*TASK*:
Retype, word for word, every line from the one holding "Screenshot is 139x2576." through the one holding "Jordan Harband (91, 2419)" in the entries below, both included, and only those lines.

*DATA SHOWN*:

========

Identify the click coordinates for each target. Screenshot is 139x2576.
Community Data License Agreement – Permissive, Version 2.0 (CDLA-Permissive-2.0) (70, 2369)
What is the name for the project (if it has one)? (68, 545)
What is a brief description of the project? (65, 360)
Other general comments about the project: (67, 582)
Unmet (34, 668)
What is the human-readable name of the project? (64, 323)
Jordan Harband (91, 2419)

========

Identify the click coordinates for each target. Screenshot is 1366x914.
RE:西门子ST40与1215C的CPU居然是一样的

========

*YOUR RESPONSE*:
Identify the click coordinates for each target. Screenshot is 139x2576.
Community Data License Agreement – Permissive, Version 2.0 (CDLA-Permissive-2.0) (70, 2369)
What is the name for the project (if it has one)? (68, 545)
What is a brief description of the project? (65, 360)
Other general comments about the project: (67, 582)
Unmet (34, 668)
What is the human-readable name of the project? (64, 323)
Jordan Harband (91, 2419)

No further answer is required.